The same concern can be traced in the movies by great film directors in search of meaning like Steven Spielberg, Andrei Tarkovsky, Akira Kurosawa, Stanley Kubrick to name just a few. The Legend of 1900 by Giuseppe Tornatore is one such movie where big questions like infinity and the endlessness of creativity are raised. The protagonist who is a pianist and is called 1900 in the movie says:

“Take piano: keys begin, keys end. You know there are 88 of them. Nobody can tell you any different. They are not infinite. You’re infinite… And on those keys, the music that you can make… is infinite. I like that. That I can live by.”
The Legend of 1900, Giuseppe Tornatore

Human beings have constantly been possessed with the concept of time and shortness of life; this is revealed in numerous works of art in different cultures. As an example, the English poet Andrew Marvell reveals his preoccupation, urging us to practice carpe diem:

But at my back I always hear
Time’s wingèd chariot hurrying near;
And yonder all before us lie
Deserts of vast eternity.
“To His Coy Mistress,” Andrew Marvell

Life is short, and the race with time has always been breathtaking. This appears in different forms of art. A musical expression is created by Pink Floyd, accompanied with the following lyrics:

And you run and you run to catch up with the sun, but it’s sinking,
Racing around to come up behind you again.
The sun is the same in a relative way, but you’re older,
Shorter of breath and one day closer to death.
“Time,” from The Dark Side of the Moon, Pink Floyd

Great thinkers and poets have frequently raised fundamental questions in different ways. With a touch on empathy and the meaning of life, Emily Dickinson writes a wonderful poem to attract the attention of her readers to make them think deeply. Life is not just about getting and spending; it’s about thinking and making sense of why we are here on earth for a while. Here’s how Emily Dickinson contemplates the purpose of life:

If I can stop one heart from breaking,
I shall not live in vain;
If I can ease one life the aching,
Or cool one pain,
Or help one fainting robin
Unto his nest again,
I shall not live in vain.
“If I Can Stop One Heart from Breaking,” Emily Dickinson

If we don’t want to live in vain, we ought to ask big questions. It seems to be a natural tendency; maybe an intelligence needing to be developed. We should take our time once in a while to dig into the depth of our being. The COVID-19 pandemic is one such time when we are given some time to think, albeit by force; or maybe like Thoreau we can choose to go to the woods and contemplate.

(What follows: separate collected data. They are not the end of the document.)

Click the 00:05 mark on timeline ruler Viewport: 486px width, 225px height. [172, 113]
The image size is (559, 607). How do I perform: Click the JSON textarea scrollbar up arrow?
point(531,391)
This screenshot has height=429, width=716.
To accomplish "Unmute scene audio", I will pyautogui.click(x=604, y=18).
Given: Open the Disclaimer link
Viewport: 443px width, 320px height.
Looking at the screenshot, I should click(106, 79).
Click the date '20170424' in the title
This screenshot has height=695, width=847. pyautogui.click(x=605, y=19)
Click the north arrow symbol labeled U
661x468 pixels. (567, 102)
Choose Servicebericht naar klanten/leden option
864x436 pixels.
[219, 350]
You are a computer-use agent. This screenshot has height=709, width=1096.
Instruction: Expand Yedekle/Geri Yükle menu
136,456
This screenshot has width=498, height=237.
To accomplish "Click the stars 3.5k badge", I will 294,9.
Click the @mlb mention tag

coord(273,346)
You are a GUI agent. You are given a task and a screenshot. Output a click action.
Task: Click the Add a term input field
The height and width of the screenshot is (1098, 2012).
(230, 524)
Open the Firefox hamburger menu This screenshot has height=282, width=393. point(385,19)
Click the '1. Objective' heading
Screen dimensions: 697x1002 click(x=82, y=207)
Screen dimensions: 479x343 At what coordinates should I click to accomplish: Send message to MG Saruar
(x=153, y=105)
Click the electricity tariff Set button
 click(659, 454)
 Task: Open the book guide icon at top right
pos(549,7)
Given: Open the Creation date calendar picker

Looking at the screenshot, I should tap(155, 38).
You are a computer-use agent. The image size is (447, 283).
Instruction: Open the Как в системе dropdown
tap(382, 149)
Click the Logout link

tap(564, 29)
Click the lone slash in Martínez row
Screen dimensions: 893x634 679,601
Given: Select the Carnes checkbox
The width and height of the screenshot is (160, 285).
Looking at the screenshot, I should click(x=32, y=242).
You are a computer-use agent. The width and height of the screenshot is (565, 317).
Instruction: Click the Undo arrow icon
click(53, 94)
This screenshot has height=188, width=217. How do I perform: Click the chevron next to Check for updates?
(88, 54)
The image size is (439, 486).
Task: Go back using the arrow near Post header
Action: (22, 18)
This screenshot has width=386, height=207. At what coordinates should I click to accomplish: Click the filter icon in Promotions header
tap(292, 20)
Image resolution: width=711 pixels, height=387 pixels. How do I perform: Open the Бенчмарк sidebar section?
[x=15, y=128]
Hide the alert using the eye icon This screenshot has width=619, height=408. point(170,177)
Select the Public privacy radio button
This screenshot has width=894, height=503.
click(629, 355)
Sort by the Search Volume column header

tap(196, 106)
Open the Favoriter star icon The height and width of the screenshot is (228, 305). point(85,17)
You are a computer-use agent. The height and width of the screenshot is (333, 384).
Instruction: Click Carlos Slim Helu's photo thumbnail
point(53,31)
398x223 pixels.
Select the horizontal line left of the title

I went to the woods because I wished to live deliberately, to front only the essential facts of life, and see if I could not learn what it had to teach, and not, when I came to die, discover that I had not lived.
Henry David Thoreau

Furthermore, the Persian poet Rumi, who wishes to make his readers think deeply about their existence, points out:

You’re not a drop in the ocean;
You’re the entire ocean in a drop.
Rumi

The case for existential intelligence appears to be strong. Maybe we are born with an innate capacity to ponder big questions. Considering numerous examples in art and mythology throughout history, Ex I could be deeply rooted in the human brain. Great thinkers, writers, and artists seem to excel at raising rudimentary questions, and they trigger our sense of curiosity about our existence. Questions as essential as why I was brought here and why taken away. Am I a drop in the ocean, or the entire ocean in a drop? Where does the urge to ask big questions come from? That is the question.